Getting noticed, in other words, is at least partly attributable to something akin to luck, or, as one of McMillian’s close friends calls it, serendipity. This friend is none other than former Georgia Supreme Court Justice Leah Ward Sears, who in 1992 became the first woman and youngest justice to sit on that court, and who in 2005 became the first African American woman to serve as chief justice of any state Supreme Court in the country. The story of Sears’ rise to such prominence can be read in her biography, aptly titled Seizing Serendipity.
For McMillian, serendipity actually began with concern. A scandal was taking shape in Fayette County, where she lived, and McMillian grew worried about the county’s judicial system. She decided to put in for a trial court position. That’s what her “seizing” looked like, a choice prompted by concern — something so ordinary that it draws no attention to itself. In fact, if any ambition was at work in her at that time, it rose from a maternal spring.
“I wanted to be an example for my children, especially my daughter. I just wanted to show her that I was willing to take a calculated risk and seize an opportunity, and not hold back because I was comfortable in my position.”

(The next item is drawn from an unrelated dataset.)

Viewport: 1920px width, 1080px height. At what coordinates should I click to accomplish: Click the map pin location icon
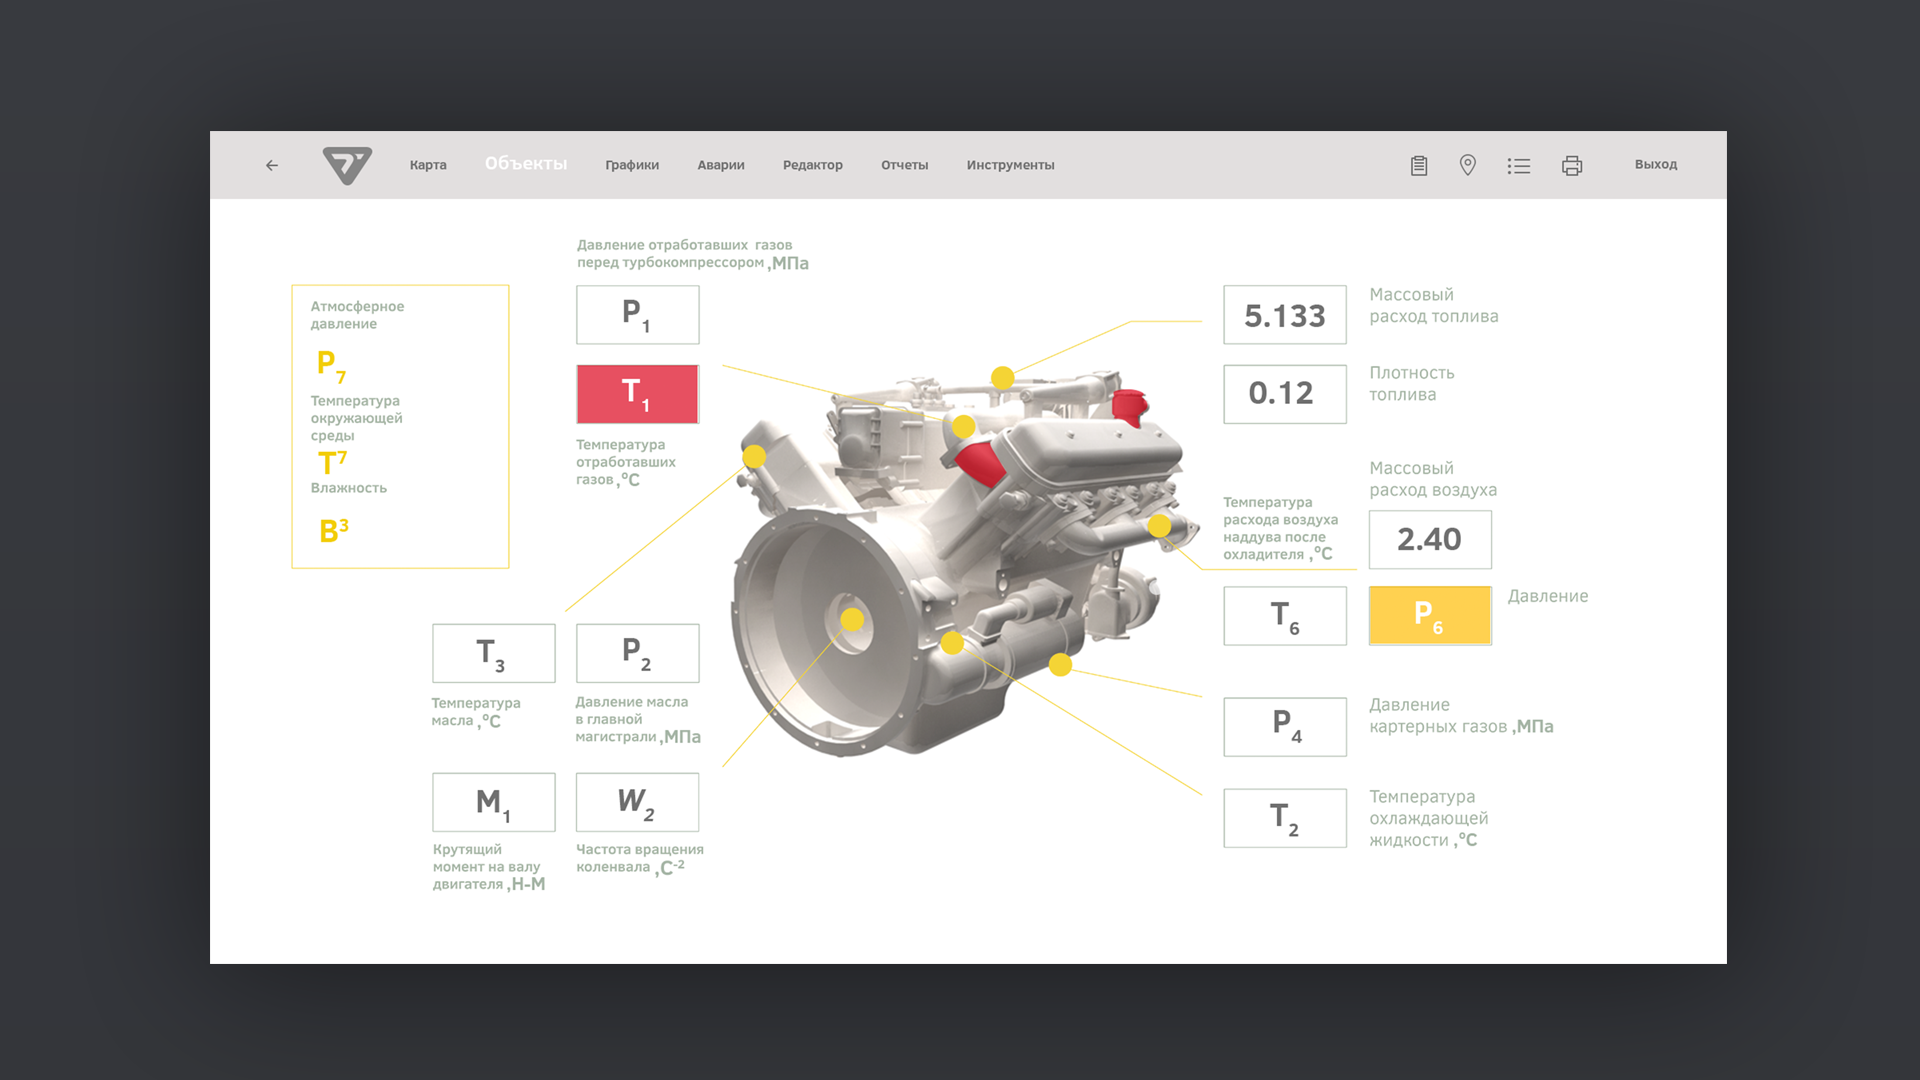tap(1467, 165)
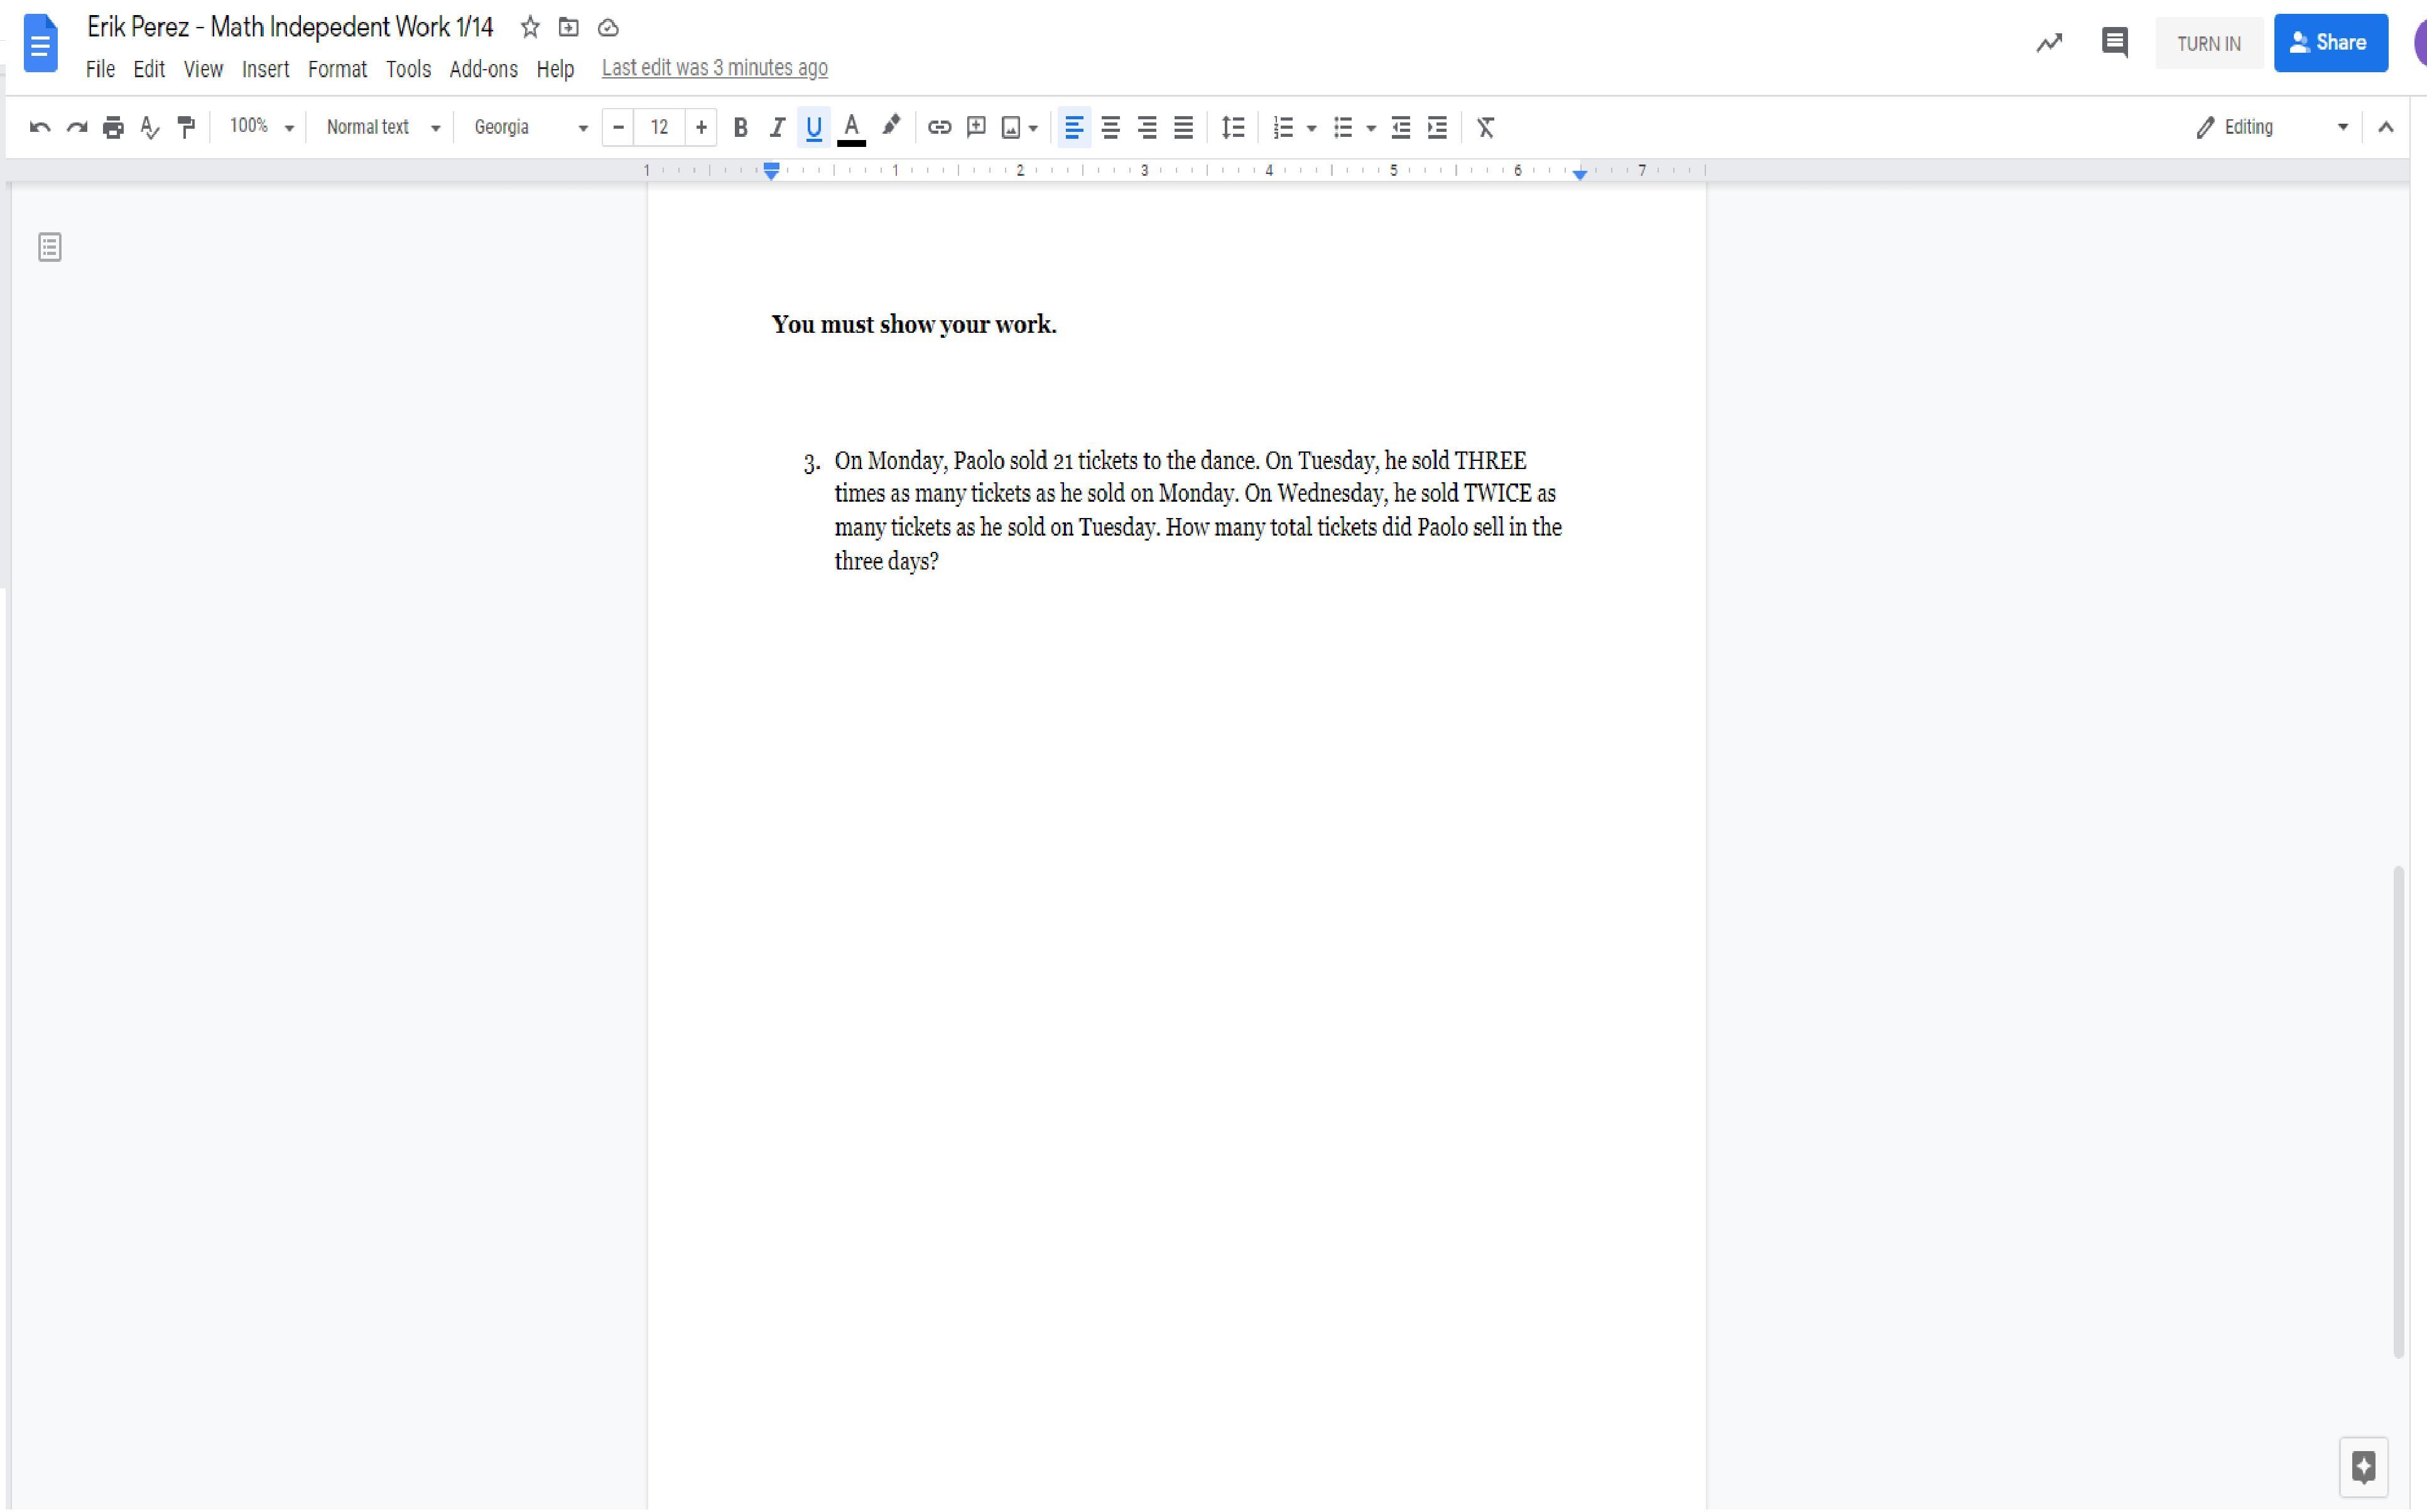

If that “calculated risk” — a humble reluctance to allow complacency to win — is different from ambition only in name, well, so be it. But ambition has never appeared so attractive to me — precisely because it simply does not normally look like this, like humility. That was about 10 years ago, but it appears McMillian is still as humble today.
The last time Augusta supplied a judge for the state Supreme Court was 97 years ago, Joseph R. Lamar, so one could argue that McMillian’s appointment is, on those grounds, special — quite an honor for the Garden City. But there is a better word to describe her appointment: historic. She is the first Asian-Pacific American to serve on a state Supreme Court in the Southeast. On the day of her swearing-in, in March, McMillian put her accomplishment in a perspective that hinted at the humility she and her family have known and practiced for a century.
“Obviously, there are more important things happening in the world right now, but this appointment is an honor and a proud moment for me and my family. I am humbled by Gov. Kemp’s confidence in me.”
Appears in the July 2020 issue of Augusta Magazine.